Multi-phase nursery systems
A number of multi-phase nursery systems have been developed for research and commercial systems. The simplest system, developed in Israel, involved stocking ponds with newly metamorphosed PL at 1 000 to 10 000/m3 in the first phase. 15 to 30 days later they were transferred into second phase ponds at 100 to 200/m2 for a further 60 day period. Survival rates of 92% (phase 1) and 85% (phase 2) were achieved. Other multiphase systems have been modelled or commercially applied but are not described here because they are complex and/or their true value has not been adequately demonstrated. Further details can be found in Alston and Sampaio (2000).
Nursing in cages
Some research work on nursing postlarvae in cages has been carried out. These involved the rearing of newly metamorphosed PL (stocked at initial densities of 2-10 PL/L) in 2 x 1 x 1 m and 1 x 0.5 x 0.7 m cages for 20 days. The prawns grew to 50 mg at the lowest and 30 mg at the highest stocking densities. Survival rates were not significantly different up to a stocking density of 8 PL/L. Another experiment involved the stocking of 0.19 g juveniles at 50 and 100 prawns/m2; the prawns grew to 3.2 and 2.4 g in 2 months, with survival rates of 86% and 75%, respectively.
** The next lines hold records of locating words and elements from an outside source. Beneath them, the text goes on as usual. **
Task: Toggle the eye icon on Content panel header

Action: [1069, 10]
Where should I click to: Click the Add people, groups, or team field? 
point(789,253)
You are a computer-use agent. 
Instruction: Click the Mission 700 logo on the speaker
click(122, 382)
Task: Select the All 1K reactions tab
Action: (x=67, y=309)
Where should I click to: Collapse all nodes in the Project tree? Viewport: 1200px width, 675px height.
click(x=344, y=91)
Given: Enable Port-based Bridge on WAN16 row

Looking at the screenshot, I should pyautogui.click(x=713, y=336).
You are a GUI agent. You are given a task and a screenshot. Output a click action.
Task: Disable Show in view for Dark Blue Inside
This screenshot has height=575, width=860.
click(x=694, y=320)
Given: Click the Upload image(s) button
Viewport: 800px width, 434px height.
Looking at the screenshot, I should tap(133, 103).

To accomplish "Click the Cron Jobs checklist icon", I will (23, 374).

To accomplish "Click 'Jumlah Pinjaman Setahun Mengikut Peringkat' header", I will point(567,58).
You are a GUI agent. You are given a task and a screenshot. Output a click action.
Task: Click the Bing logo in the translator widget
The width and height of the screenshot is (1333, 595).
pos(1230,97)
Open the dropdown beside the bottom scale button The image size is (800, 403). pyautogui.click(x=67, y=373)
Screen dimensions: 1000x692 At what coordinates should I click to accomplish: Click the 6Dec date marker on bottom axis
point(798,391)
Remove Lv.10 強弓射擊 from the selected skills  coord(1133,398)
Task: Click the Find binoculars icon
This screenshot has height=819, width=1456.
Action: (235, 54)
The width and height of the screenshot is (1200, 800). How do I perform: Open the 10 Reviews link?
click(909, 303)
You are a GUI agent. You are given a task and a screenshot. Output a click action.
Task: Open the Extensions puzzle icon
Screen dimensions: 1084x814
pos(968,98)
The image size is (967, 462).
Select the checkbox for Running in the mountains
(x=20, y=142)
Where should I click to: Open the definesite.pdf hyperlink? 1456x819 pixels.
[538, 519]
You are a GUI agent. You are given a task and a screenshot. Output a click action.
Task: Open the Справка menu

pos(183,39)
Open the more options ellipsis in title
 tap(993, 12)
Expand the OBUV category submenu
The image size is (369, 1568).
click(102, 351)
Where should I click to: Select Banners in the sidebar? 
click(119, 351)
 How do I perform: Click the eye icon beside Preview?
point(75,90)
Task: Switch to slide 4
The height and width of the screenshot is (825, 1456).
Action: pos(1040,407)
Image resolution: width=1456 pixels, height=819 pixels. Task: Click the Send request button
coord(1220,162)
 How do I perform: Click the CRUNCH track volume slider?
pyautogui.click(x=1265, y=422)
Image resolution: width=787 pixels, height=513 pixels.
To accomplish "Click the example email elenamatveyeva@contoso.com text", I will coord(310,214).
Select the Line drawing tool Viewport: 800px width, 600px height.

A further experiment stocked with 0.05g juveniles at 100-800/m2 and reared them for 60 days in similar cages; the prawns reached 0.35-0.79g.
Research on this topic is sparse and the results need to be confirmed on commercial farms. At the time this manual is being prepared, the operation of cage nurseries is therefore not yet recommended for commercial practice. This does not mean that the practice has no potential value, simply that no clear recommendations can be made at this time.